## Given request
Update the lines from "At what coordinates should I click to accomplish: Expand" through "Action: pyautogui.click(x=267, y=183)" by swapping "dropdown" for "menu", keeping everything else the same. Give only those lines.

## Source data
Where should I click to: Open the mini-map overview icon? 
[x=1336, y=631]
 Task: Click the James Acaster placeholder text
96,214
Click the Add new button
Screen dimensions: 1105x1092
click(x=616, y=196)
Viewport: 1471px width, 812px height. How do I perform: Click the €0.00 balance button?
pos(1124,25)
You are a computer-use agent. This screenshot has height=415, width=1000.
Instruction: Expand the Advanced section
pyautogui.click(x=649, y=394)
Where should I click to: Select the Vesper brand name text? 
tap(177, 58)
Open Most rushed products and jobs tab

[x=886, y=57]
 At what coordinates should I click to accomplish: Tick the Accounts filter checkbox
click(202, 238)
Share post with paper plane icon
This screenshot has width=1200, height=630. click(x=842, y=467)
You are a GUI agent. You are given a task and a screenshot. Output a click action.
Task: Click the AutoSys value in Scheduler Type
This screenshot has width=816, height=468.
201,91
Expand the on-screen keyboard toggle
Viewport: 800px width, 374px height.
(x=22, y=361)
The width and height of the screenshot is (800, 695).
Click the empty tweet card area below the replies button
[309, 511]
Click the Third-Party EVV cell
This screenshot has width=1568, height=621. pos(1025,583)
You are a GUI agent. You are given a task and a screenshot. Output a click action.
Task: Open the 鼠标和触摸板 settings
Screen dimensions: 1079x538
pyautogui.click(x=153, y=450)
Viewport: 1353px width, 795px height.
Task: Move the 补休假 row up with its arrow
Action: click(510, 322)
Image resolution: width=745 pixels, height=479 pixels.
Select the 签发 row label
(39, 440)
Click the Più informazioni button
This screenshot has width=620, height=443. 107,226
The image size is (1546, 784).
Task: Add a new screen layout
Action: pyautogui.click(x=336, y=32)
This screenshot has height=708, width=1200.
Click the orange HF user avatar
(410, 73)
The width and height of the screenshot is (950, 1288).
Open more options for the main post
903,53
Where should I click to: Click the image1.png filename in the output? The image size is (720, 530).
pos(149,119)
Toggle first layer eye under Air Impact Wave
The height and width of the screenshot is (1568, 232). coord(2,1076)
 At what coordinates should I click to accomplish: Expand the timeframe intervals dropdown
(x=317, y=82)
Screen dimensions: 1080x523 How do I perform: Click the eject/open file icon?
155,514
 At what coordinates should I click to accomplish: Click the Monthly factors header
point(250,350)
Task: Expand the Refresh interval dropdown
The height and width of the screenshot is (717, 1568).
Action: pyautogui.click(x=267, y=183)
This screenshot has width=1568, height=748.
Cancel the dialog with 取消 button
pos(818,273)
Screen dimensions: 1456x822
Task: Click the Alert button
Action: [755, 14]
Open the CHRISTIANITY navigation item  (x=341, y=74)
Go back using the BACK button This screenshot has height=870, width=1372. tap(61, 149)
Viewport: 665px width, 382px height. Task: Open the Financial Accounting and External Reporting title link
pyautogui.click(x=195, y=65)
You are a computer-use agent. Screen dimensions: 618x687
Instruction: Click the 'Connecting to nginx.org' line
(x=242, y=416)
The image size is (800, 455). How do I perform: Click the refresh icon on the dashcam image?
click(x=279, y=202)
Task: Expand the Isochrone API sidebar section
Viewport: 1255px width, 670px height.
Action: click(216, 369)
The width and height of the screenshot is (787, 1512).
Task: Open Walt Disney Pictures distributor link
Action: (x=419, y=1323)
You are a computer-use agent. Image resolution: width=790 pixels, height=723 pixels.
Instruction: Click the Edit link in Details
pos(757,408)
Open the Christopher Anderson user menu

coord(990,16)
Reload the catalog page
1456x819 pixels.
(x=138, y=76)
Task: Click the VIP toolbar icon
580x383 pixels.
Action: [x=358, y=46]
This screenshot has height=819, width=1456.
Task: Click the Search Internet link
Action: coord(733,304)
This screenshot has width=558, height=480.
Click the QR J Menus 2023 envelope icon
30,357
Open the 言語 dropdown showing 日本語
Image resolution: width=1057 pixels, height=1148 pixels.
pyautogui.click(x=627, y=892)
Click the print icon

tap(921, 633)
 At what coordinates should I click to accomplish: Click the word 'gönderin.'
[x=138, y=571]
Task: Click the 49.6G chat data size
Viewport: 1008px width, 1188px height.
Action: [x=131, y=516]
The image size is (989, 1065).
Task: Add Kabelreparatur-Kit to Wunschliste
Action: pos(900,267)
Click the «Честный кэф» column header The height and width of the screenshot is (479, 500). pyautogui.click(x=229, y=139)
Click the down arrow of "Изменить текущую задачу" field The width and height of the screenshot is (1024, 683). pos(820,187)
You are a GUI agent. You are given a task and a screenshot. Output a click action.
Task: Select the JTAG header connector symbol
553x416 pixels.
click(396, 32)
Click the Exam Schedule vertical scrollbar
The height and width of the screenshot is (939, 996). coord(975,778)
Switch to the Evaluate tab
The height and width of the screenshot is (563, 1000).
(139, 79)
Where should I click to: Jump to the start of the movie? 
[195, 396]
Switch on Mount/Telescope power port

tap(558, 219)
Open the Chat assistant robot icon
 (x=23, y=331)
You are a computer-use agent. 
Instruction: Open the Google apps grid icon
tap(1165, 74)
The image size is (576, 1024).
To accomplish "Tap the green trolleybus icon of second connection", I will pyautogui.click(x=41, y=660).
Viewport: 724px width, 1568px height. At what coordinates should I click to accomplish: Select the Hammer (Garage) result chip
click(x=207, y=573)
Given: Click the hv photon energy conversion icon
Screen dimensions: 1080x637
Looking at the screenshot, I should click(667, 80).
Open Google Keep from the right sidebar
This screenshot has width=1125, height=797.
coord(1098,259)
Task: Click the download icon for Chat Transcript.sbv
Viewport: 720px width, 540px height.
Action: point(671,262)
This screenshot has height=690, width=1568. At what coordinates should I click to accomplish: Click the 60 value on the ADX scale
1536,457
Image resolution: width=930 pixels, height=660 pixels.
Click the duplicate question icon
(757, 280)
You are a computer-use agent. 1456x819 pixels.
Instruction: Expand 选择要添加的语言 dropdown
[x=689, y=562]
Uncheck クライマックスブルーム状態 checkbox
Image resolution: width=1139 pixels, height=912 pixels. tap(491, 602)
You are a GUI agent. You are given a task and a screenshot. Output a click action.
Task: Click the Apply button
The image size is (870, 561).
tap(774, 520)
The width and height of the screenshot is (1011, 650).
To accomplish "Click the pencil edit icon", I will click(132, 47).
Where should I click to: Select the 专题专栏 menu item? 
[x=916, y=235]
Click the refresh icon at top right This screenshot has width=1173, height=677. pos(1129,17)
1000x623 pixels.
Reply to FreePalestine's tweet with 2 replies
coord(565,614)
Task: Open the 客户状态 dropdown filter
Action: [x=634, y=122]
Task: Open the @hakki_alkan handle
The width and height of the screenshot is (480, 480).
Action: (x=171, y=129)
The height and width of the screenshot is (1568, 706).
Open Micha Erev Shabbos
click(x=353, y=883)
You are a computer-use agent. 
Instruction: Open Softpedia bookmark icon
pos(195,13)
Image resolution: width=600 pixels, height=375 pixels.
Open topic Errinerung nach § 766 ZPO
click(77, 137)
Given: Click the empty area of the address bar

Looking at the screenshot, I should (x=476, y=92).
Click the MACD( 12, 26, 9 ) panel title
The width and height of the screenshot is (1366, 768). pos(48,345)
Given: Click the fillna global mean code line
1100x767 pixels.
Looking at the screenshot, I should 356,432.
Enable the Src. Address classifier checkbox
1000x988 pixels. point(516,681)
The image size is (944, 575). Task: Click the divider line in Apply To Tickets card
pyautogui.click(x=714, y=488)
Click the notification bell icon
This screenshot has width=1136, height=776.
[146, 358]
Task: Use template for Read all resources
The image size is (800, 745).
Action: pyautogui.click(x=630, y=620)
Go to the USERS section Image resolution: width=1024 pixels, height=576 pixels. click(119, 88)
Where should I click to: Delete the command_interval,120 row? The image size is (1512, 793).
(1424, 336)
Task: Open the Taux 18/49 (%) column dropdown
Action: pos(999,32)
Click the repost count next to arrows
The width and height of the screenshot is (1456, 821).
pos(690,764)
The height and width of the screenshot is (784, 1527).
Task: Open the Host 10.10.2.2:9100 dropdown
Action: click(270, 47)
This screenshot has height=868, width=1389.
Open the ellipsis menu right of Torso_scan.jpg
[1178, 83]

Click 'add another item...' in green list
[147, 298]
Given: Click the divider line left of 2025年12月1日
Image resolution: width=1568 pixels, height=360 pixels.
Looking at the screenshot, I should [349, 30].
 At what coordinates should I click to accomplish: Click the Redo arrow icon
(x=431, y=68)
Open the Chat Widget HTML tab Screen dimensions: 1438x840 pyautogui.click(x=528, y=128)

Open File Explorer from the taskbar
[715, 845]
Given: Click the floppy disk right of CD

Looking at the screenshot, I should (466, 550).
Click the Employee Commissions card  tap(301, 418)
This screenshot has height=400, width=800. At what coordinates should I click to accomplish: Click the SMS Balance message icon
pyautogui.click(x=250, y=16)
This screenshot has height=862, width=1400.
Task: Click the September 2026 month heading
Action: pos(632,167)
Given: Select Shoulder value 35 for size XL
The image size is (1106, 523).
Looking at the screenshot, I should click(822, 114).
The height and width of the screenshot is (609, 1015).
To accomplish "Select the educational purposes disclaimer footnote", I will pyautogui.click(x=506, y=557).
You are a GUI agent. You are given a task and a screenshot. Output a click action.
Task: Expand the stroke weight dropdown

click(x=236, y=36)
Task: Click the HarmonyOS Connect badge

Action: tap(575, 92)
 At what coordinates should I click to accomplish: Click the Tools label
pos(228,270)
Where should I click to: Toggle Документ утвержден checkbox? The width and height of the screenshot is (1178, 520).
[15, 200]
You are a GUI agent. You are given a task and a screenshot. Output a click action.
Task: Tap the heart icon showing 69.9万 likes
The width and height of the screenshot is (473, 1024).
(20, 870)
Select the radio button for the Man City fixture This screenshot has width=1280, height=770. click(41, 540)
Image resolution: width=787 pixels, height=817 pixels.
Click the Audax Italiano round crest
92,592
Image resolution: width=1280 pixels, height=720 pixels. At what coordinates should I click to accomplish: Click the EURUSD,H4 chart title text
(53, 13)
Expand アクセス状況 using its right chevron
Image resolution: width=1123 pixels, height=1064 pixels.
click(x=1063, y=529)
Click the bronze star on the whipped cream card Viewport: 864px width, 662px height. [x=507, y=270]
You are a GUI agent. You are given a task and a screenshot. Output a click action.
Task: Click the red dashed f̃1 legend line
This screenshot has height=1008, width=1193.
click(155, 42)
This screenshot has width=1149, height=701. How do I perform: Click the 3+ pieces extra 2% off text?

## Response
 At what coordinates should I click to accomplish: Expand the timeframe intervals menu
(x=317, y=82)
Screen dimensions: 1080x523 How do I perform: Click the eject/open file icon?
155,514
 At what coordinates should I click to accomplish: Click the Monthly factors header
point(250,350)
Task: Expand the Refresh interval menu
The height and width of the screenshot is (717, 1568).
Action: pyautogui.click(x=267, y=183)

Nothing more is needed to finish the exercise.